* [DATA TO USE]:

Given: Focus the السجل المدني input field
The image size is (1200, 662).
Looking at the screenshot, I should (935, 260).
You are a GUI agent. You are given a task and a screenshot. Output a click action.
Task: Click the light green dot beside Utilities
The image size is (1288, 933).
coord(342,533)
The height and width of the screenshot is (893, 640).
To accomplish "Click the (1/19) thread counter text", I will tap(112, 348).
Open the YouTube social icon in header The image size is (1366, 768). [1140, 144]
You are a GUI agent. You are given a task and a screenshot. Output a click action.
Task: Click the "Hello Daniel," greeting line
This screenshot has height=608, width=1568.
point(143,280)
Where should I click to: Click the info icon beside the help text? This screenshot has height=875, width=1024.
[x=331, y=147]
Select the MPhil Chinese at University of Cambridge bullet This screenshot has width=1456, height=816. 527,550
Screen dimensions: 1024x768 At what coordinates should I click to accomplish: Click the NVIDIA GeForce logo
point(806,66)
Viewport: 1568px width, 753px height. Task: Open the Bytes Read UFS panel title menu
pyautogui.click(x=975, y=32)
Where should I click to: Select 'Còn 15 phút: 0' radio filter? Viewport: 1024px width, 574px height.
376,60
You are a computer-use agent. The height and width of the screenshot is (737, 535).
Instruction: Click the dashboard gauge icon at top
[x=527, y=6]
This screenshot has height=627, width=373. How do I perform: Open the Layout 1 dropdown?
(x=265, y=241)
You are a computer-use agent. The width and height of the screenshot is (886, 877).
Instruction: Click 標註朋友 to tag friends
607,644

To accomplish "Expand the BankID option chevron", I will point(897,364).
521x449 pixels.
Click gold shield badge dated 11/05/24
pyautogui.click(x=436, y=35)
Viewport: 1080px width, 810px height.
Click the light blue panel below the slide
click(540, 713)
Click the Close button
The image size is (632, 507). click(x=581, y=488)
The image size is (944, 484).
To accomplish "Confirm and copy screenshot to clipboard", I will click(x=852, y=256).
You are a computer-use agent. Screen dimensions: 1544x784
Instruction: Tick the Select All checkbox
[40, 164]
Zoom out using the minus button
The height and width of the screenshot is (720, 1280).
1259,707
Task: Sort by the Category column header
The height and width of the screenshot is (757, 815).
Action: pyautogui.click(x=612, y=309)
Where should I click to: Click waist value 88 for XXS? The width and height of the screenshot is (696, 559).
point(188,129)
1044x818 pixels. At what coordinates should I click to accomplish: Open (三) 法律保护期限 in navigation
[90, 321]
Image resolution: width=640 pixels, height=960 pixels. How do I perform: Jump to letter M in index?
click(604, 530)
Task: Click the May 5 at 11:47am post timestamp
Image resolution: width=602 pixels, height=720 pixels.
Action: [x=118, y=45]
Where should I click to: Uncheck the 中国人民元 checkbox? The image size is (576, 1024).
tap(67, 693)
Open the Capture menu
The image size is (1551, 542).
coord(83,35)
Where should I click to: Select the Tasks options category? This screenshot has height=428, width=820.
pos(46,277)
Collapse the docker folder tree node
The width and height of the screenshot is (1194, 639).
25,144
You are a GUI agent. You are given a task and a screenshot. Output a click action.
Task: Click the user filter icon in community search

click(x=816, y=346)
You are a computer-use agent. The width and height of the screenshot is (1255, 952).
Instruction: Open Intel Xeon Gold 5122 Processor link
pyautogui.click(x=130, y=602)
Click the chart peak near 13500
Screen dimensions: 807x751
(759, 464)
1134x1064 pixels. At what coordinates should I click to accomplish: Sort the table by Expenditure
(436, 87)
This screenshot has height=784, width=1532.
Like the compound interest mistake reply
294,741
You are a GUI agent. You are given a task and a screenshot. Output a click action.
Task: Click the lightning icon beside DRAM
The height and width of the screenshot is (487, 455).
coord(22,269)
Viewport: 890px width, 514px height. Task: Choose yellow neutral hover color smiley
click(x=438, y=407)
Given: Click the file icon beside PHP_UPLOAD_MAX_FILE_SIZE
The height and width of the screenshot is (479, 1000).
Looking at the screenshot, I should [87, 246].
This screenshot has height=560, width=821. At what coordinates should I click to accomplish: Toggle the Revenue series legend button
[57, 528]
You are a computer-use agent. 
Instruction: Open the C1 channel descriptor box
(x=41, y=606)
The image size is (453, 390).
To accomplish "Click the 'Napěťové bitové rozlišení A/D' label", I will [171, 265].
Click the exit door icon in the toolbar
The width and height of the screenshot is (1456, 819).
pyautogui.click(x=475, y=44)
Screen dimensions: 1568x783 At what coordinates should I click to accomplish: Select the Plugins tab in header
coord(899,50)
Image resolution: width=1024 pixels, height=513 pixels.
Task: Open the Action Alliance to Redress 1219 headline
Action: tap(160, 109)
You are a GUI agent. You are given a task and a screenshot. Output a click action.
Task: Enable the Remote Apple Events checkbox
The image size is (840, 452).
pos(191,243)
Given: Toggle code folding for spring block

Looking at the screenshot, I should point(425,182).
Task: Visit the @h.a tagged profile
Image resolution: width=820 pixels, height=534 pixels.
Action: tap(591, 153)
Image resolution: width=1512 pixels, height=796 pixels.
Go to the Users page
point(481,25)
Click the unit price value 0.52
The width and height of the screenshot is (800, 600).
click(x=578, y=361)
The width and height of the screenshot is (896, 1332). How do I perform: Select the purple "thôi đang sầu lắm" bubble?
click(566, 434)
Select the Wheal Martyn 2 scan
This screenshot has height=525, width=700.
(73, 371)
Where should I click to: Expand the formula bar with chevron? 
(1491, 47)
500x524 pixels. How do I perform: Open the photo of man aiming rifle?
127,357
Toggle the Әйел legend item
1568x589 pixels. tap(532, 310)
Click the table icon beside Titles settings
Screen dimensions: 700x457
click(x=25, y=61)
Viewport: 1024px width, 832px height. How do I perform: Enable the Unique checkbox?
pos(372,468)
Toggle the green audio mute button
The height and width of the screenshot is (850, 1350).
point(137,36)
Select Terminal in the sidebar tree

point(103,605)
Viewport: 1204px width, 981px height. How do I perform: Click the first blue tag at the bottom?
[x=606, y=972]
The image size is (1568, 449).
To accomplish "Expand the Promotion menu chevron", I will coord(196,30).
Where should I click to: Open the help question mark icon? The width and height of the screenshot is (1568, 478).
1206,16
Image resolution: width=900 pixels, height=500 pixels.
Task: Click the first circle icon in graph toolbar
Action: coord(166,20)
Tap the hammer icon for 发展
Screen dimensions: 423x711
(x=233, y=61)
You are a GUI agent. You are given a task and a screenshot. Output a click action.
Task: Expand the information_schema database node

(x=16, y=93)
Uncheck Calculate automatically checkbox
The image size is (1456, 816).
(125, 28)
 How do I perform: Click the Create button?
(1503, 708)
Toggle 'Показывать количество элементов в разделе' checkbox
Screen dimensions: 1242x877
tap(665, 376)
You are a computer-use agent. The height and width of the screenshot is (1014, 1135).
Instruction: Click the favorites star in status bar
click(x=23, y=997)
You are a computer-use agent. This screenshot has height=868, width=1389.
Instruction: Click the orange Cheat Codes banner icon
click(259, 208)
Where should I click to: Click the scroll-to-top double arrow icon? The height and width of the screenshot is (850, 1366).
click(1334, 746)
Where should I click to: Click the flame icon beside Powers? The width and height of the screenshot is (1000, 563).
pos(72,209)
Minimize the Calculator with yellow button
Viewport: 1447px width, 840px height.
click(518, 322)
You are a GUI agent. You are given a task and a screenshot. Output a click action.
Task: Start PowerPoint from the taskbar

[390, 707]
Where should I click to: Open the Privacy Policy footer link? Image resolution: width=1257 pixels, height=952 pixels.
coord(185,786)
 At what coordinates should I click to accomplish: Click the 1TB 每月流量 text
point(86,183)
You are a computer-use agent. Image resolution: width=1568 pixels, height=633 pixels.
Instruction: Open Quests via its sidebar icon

* [TASK TO COMPLETE]:
Search the records for the string "green" and report each line that has it.

* [THE ANSWER]:
Task: Click the light green dot beside Utilities
Toggle the green audio mute button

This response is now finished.